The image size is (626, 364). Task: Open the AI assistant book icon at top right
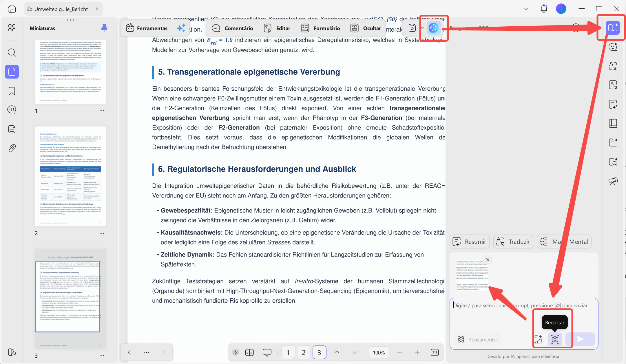pyautogui.click(x=613, y=28)
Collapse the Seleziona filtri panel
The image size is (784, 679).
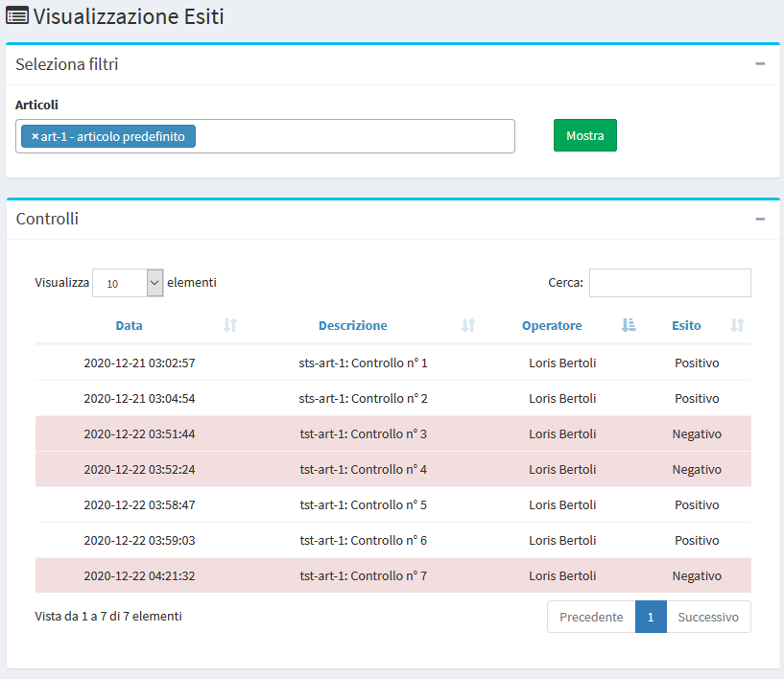click(x=760, y=64)
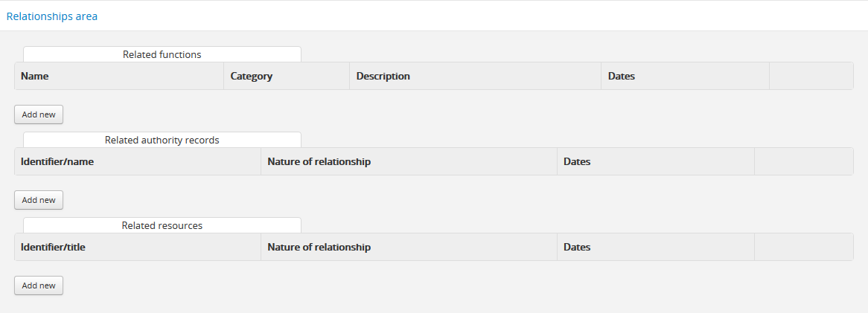Screen dimensions: 868x313
Task: Click Nature of relationship in Related resources table
Action: tap(319, 247)
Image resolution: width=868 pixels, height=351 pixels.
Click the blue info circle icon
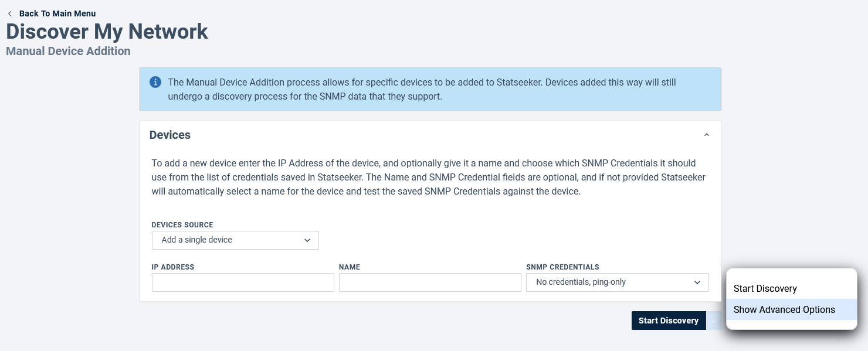(x=155, y=82)
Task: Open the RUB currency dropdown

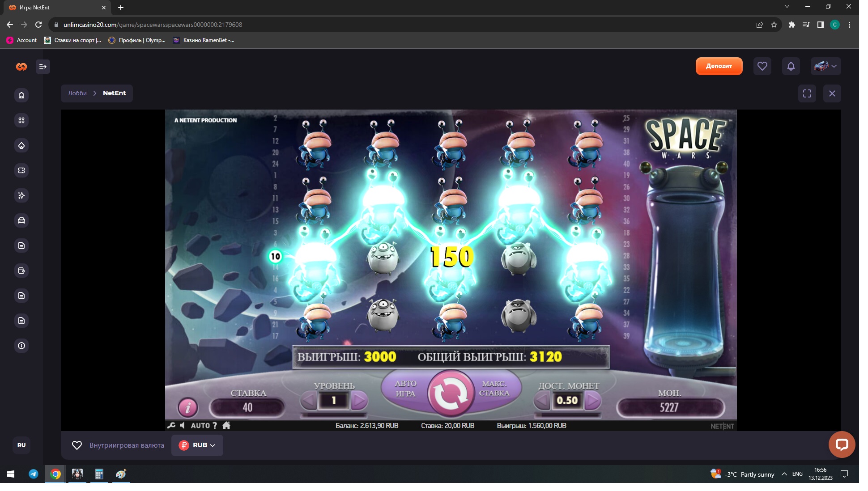Action: 197,445
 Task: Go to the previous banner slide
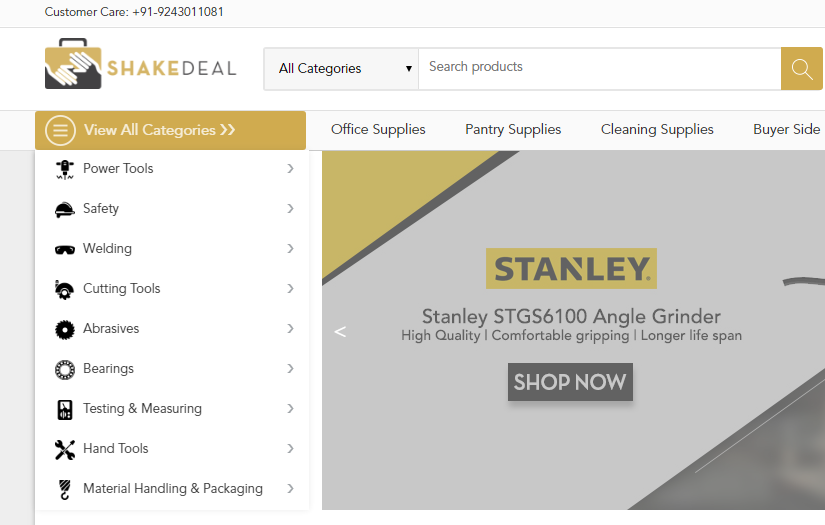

________________

Count the lines in the rows above that contain the string "Task", treating uppercase and lowercase as distinct. Reply with the number alone.

- _Solution for this exercise_
4